== Selected excerpt ==

CFP: The Book in Art & Science

November 4, 2010

Call for Papers

Sponsored by the Smithsonian Institution Libraries, the Library of Congress, the Corcoran College of Art + Design, and the Folger Shakespeare Library and Institute, the nineteenth annual conference  of the Society for the History of Authorship, Reading & Publishing (SHARP), “The Book in Art & Science,” will be held in Washington, DC, Thursday, 14 July through Sunday, 17 July 2011.

Evoking Washington’s status as an artistic and scientific center, “The Book in Art & Science” is a theme open   to multiple interpretations. Besides prompting considerations of the book as a force in either art or science or  the two fields working in tandem, it also encourages examinations of the scientific text; the book as a work of  art; the art and science of manuscript, print, or digital textual production; the role of censorship and politics in the creation, production, distribution, or reception of particular scientific or artistic texts; the relationship between the verbal and the visual in works of art or science; art and science titles from the standpoint of publishing history or the histories of specific publishers; and much more. Such topics raise a host of possible questions:

  • What tensions exist between the book in art and the book in science?
  • What collaborations emerge? How do these tensions or collaborations differ according to time or place?
  • What roles have material forms—manuscript, print or digital embodiments or books,   periodicals, journals, editions—played in the histories of artistic and scientific works?
  • How does the lens of art or science inform histories of reading and readers?
  • What does this lens reveal about histories of authorship?
  • How have commercial factors or economics influenced the production or distribution of scientific or artistic works?
  • What roles have states or institutions played in the history of the book in art and science?

The conference hopes to welcome many longstanding SHARP members but also aims to attract new members. The conference’s address of art and science in its title invites those working on the illustrated book, book arts, the history of science, technology, knowledge production, or the scientific book, to join us. Similarly, it is hoped that the stellar holdings in Russian, Eastern European, Iberian, Latin American, Caribbean, Middle-Eastern and Asian written and visual texts held in Washington libraries and museums will encourage both scholars from these parts of the world and those who are working in the media histories of these cultures to attend. As always, proposals dealing with any aspect of book history are welcome.

Sessions will be 90 minutes in length, including three twenty-minute papers and a discussion period. In addition, the program committee will consider proposals for sessions using other formats—for example, roundtables or demonstrations of resources and methods. We encourage proposals for fully constituted panels but also welcome proposals for individual papers. While SHARP membership is not required to submit a proposal, all presenters must be members of SHARP before the registration deadline for the conference.

===
== Data listing ==

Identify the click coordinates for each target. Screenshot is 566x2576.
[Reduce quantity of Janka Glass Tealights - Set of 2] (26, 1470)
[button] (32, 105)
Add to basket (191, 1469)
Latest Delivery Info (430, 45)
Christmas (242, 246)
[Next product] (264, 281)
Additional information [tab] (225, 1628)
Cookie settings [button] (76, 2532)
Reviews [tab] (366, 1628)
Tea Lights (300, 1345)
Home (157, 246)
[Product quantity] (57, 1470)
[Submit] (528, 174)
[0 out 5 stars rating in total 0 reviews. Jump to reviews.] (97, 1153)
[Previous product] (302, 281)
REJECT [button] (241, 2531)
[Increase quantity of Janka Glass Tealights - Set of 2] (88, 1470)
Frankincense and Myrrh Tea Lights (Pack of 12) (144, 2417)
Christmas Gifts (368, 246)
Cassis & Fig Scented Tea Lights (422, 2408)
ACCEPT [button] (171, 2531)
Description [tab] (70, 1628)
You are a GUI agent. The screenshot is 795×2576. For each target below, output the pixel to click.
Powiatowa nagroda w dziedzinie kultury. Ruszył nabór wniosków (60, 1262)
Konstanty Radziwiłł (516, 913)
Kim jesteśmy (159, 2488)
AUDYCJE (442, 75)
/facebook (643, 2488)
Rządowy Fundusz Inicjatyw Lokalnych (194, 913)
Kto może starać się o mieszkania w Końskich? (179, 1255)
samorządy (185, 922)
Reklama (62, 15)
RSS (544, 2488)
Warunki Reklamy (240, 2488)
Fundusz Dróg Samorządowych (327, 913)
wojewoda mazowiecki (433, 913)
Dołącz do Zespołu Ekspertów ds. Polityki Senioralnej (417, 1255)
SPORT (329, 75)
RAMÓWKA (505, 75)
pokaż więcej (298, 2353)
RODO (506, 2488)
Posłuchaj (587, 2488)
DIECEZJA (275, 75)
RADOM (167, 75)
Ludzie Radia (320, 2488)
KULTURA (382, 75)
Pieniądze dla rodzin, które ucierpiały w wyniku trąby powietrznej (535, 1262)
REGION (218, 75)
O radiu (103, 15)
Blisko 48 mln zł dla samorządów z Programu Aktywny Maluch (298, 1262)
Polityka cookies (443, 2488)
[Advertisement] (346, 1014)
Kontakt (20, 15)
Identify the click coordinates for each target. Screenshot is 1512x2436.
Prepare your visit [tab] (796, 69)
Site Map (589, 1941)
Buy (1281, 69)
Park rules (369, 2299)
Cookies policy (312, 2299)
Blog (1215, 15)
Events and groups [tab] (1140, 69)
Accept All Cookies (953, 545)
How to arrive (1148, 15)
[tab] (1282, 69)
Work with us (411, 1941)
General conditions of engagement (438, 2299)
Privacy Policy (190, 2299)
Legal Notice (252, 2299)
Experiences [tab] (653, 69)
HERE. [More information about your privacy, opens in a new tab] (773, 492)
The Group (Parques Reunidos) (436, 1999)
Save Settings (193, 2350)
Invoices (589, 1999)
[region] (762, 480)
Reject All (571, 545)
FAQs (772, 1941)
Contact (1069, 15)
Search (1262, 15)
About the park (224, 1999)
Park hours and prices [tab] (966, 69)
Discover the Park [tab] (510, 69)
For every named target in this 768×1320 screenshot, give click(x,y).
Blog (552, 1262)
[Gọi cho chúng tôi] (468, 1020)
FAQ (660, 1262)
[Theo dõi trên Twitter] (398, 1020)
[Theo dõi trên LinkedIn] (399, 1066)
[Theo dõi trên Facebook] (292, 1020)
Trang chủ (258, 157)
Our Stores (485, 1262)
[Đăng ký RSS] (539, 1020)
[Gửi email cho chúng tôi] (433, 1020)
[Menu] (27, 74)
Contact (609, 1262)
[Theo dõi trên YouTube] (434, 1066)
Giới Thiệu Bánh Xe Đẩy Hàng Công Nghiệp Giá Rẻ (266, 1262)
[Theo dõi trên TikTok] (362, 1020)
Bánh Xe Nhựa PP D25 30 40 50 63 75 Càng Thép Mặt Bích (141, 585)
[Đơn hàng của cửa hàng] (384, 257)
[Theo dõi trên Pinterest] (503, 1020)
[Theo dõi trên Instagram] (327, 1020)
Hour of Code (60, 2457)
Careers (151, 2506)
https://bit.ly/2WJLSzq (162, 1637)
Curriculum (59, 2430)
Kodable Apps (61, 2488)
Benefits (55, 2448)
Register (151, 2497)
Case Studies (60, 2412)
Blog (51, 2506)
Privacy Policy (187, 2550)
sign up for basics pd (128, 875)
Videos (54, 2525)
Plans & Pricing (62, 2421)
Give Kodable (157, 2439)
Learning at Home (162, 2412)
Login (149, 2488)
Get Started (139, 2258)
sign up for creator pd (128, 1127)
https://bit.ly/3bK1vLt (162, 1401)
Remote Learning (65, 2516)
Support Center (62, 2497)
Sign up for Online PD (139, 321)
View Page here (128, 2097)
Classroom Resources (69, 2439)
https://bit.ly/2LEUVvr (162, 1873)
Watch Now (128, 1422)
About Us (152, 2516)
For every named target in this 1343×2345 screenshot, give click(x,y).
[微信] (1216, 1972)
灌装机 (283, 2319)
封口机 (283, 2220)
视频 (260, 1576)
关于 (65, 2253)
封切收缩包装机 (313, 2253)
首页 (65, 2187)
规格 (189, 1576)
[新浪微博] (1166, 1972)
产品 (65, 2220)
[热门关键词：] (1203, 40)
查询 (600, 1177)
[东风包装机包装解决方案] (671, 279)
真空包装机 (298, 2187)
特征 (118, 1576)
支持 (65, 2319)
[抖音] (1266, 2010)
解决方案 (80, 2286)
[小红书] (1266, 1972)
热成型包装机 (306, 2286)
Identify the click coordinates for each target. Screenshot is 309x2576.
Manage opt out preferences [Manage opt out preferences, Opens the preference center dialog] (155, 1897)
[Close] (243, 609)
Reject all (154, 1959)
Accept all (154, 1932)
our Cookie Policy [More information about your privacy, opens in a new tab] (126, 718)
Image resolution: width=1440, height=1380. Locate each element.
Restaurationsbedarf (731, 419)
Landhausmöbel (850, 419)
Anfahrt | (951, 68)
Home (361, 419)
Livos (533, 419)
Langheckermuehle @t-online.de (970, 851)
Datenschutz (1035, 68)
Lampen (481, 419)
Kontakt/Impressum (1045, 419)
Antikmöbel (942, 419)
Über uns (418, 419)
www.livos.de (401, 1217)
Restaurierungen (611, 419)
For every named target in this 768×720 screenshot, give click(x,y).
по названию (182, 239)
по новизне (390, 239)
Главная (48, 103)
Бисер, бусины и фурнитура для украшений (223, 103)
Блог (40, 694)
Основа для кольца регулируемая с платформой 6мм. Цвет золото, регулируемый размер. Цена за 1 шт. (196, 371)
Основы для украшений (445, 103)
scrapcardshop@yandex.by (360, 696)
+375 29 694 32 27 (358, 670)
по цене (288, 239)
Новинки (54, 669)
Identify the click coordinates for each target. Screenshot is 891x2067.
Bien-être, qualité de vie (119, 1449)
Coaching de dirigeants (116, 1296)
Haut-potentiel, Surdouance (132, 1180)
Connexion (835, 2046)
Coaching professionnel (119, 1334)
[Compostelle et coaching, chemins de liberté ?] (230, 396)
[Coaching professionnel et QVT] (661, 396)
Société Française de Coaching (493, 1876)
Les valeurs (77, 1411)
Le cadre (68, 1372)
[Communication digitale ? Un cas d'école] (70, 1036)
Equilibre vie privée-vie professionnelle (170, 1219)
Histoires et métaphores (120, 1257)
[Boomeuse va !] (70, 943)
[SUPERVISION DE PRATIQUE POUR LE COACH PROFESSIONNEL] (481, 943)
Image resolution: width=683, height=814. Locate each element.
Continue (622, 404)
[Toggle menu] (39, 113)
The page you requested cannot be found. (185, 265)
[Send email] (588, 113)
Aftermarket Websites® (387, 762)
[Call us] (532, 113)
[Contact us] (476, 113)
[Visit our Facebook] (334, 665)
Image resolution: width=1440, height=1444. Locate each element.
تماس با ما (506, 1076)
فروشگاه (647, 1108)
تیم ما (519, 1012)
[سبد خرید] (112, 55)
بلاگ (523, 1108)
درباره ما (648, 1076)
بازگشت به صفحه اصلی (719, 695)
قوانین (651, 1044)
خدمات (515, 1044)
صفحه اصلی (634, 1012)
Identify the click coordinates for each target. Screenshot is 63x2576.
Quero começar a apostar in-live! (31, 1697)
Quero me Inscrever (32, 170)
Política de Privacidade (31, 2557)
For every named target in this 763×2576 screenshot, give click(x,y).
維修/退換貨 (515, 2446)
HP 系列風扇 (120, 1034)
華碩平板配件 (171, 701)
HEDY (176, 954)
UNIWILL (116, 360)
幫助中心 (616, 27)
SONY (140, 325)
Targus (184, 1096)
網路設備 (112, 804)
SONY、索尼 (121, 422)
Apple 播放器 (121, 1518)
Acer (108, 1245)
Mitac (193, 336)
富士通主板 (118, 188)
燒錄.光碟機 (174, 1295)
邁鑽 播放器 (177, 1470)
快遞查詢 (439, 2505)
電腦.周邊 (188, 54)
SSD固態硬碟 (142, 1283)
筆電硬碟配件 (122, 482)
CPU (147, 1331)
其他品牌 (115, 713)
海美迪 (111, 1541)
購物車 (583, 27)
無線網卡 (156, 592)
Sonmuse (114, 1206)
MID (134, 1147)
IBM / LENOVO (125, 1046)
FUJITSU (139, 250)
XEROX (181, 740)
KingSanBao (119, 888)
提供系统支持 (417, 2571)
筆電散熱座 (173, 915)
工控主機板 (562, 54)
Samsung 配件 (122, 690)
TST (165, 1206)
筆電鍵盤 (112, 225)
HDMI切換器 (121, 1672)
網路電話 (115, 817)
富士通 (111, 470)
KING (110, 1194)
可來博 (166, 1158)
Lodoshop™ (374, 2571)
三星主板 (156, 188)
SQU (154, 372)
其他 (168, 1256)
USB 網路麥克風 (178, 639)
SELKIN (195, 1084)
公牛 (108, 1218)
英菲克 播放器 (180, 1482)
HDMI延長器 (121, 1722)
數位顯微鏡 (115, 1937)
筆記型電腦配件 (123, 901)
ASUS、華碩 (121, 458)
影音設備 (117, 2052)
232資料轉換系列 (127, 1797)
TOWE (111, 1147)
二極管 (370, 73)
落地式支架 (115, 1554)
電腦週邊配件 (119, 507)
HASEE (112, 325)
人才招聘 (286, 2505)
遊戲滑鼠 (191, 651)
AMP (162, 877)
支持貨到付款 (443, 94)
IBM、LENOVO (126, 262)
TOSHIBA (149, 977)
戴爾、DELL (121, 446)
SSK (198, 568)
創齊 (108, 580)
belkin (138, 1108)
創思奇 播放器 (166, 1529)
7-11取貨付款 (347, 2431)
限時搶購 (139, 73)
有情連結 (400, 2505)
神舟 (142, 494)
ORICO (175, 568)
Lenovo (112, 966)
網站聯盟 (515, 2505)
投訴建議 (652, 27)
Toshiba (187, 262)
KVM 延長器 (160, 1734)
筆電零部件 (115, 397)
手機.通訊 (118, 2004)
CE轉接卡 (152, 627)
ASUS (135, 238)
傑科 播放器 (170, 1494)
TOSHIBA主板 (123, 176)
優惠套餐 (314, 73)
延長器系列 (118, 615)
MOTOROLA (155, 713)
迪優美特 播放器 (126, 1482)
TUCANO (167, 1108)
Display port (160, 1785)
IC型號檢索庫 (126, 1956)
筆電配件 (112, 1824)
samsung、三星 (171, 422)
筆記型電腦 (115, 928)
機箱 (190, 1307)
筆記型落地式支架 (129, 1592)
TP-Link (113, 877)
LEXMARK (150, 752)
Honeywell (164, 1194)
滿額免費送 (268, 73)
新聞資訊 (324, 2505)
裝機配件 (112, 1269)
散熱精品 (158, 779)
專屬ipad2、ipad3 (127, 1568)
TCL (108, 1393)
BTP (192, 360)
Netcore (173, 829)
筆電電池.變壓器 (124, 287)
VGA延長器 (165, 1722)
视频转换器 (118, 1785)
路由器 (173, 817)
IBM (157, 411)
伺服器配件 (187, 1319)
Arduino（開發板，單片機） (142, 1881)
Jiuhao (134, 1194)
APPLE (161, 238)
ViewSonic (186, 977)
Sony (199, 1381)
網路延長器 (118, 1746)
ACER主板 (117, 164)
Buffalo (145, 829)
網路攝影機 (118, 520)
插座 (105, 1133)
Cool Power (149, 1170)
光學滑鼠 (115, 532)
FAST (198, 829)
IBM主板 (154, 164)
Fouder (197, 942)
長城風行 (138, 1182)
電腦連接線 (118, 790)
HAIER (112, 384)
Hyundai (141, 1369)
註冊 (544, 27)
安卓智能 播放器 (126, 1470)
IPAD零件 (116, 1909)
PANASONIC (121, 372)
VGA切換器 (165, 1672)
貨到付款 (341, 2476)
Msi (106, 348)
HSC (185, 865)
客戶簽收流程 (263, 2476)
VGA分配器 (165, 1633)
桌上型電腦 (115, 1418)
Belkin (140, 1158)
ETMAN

===

_Activity_: From the call for papers above, return the passage between "Evoking Washington’s status" and "book in science?", inclusive, copied word for word.

_Output of the task_:
Evoking Washington’s status as an artistic and scientific center, “The Book in Art & Science” is a theme open   to multiple interpretations. Besides prompting considerations of the book as a force in either art or science or  the two fields working in tandem, it also encourages examinations of the scientific text; the book as a work of  art; the art and science of manuscript, print, or digital textual production; the role of censorship and politics in the creation, production, distribution, or reception of particular scientific or artistic texts; the relationship between the verbal and the visual in works of art or science; art and science titles from the standpoint of publishing history or the histories of specific publishers; and much more. Such topics raise a host of possible questions:

  • What tensions exist between the book in art and the book in science?